/HouseWatch

Open source tool for monitoring and managing ClickHouse clusters

Primary LanguageTypeScriptMIT LicenseMIT

📈 Open source tool for monitoring and managing ClickHouse clusters

  • Get an overview of cluster load and performance
  • Drill down into your queries and understand the load they put on your cluster
  • Search through logs and errors
  • Monitor and kill running queries with the click of a button
  • Get stats on your disk usage per node, and understand how much disk space tables, columns, and parts take up
  • Run your own queries straight from the interface to further dig into performance and cluster issues
  • Setup operations to run in the background with automatic rollbacks for failures

💻 Deploy

To deploy HouseWatch, clone this repo and then run the following, substituting the environment variables for the relevant values of one of your ClickHouse instances:

CLICKHOUSE_HOST=localhost \
CLICKHOUSE_CLUSTER=mycluster \
CLICKHOUSE_USER=default \
CLICKHOUSE_PASSWORD=xxxxxxxxxxx \
docker compose -f docker-compose.yml up

After running the above, the UI will be running on http://localhost:3000. For production installs, you might want to setup something like Caddy or NGINX with a Let's Encrypt TLS certificate.

Read more

The following are the supported environment variables for configuring your HouseWatch deployment:

  • CLICKHOUSE_HOST: Required - hostname of the instance to connect to.
  • CLICKHOUSE_USER: Required - username to access ClickHouse.
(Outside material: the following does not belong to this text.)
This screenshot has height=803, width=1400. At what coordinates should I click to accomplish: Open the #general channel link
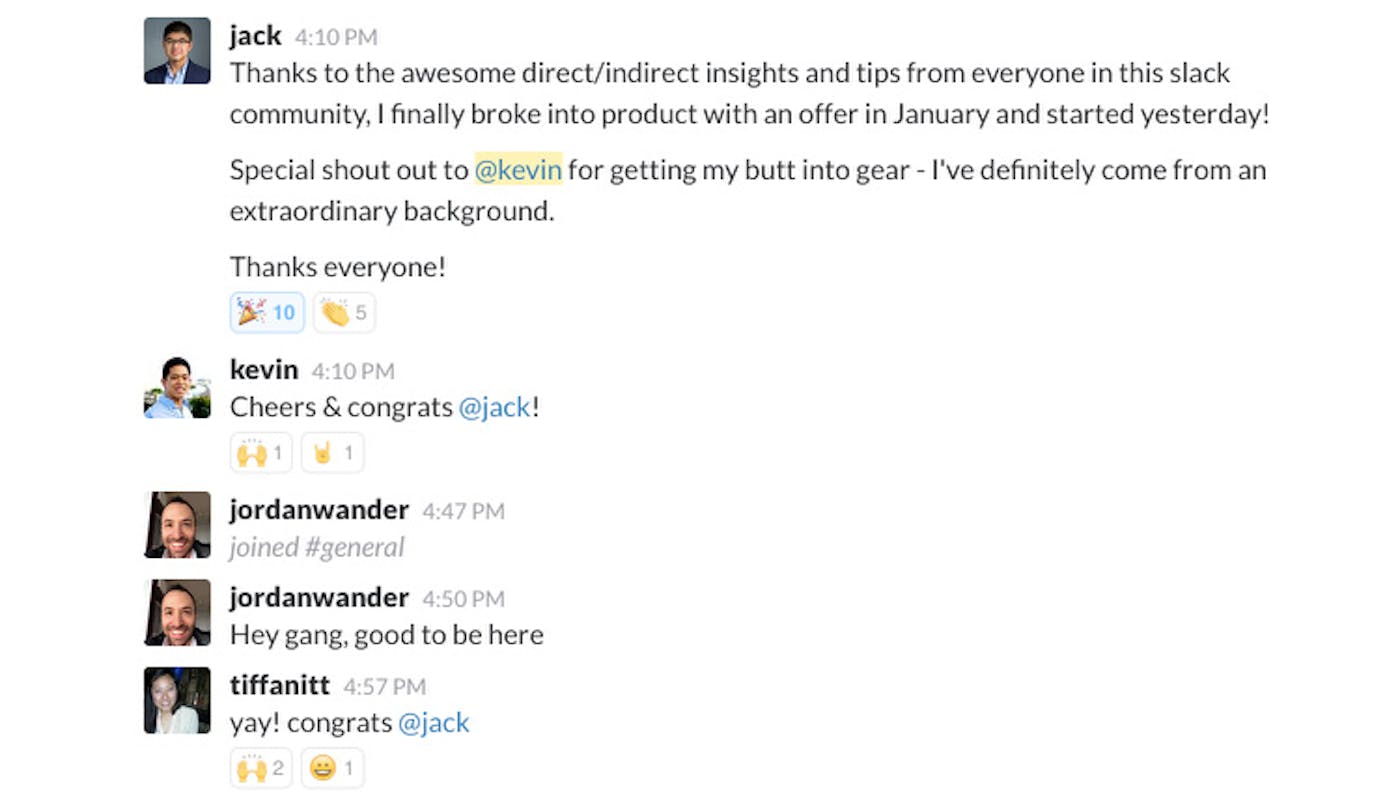362,547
Can be a read-only user, but in that case not all features will work.
  • CLICKHOUSE_PASSWORD: Required - password for the specified user.
  • CLICKHOUSE_DATABASE: Optional - database to connect to by default.
  • CLICKHOUSE_CLUSTER: Optional - cluster name, to analyze data from the whole cluster.
  • CLICKHOUSE_SECURE: Optional - see clickhouse-driver docs for more information
  • CLICKHOUSE_VERIFY: Optional - see clickhouse-driver docs for more information
  • CLICKHOUSE_CA: Optional - see clickhouse-driver docs for more information
  • OPENAI_API_KEY: Optional - enables the experimental "AI Tools" page, which currently features a natural language query editor
  • OPENAI_MODEL: Optional - a valid OpenAI model (e.g. gpt-3.5-turbo, gpt-4) that you have access to with the key above to be used for the AI features

💡 Motivation

At PostHog we manage a few large ClickHouse clusters and found ourselves in need of a tool to monitor and manage these more easily.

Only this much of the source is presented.